Martinez is a “shooting and ball-handling machine,” Gardere said, of the team’s leading scorer, who averages close to 25 points per game. She had 25 points in Tuesday’s 62-50 home win over No. 11 Bishop O’DowdOaklan­d.

It was the second win over O’Dowd, the first coming Jan. 18 (69-62) when Zamora was injured. The Highlander­s have flourished without her thanks to added depth with seniors Madison Hill, Perseas Gioukaris and Adrienne Blackwell.

Hill had 13 points Tuesday, Levingston 12 points and 12 rebounds and Gioukaris 10 points, seven rebounds and four assists.

“We’re not super deep but we have a lot of very skilled and determined girls,” said Gardere, who is in his 20th season. “We share the ball like the Warriors.
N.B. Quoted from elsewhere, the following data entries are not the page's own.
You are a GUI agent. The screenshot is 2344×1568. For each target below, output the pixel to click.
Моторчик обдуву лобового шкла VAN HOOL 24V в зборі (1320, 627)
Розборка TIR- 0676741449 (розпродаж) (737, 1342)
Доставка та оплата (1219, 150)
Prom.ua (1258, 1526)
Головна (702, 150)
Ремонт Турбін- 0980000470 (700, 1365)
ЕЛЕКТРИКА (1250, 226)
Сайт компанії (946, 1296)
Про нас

And we have some shooters.”

The Highlander­s were at full strength when they did what most didn’t think a local team could do: beat nationally ranked Mitty, which they did 60-56 on Dec. 10 at home in the Paris Twins Classic. Mitty was, and still is, without 5-star recruit Morgan Cheli because of an injury. She’ll likely be back for the postseason.

The Monarchs still featured several college-bound seniors, including Maya Hernandez (LMU signee), and perhaps the best freshman in the state, 6-2 post McKenna Woliczko, so the victory was no fluke. Martinez had 20 points that night as Piedmont improved to 6-0. Considerin­g the Highlander­s have remained unbeaten since then, many wonder why Piedmont is still behind Mitty (21-2) in the rankings. Not Gardere.

“I get it,” Gardere said. “Doesn’t bother me. They’ve been on top for so long and didn’t have their best player that night. And I respect the heck out of (Mitty coach) Sue (Phillips). I think she’s the best coach in the state. But we’re pretty good.”

So is Oakland Tech, which fought back from a 24-point deficit to win 76-70 at Carondelet on Monday. The Bulldogs, who followed that with an 83-29 win at Oakland on Wednesday, attack in waves with seven players averaging between 5.5 and 12 points.

Seniors Erin Sellers and Sophia Askew-Goncalves lead the way, averaging better than 11 per game, but Taliyah Logwood, Nia Hunter and Mari Somvichian all have scored in double digits this season.

Coach Leroy Hurt led the Bulldogs to state titles in 2019 (Division 4) and 2022 (Division 3) but was unsatisfie­d because his team was placed in lower levels under the competitiv­e-equity model. There’s a chance Tech and Piedmont could be elevated to the Open Division or Division 1.

Then the East Bay powers could rekindle their rivalry, but this time in the postseason.

“That would be something,” Gardere said. “We just want to get as far as we can.”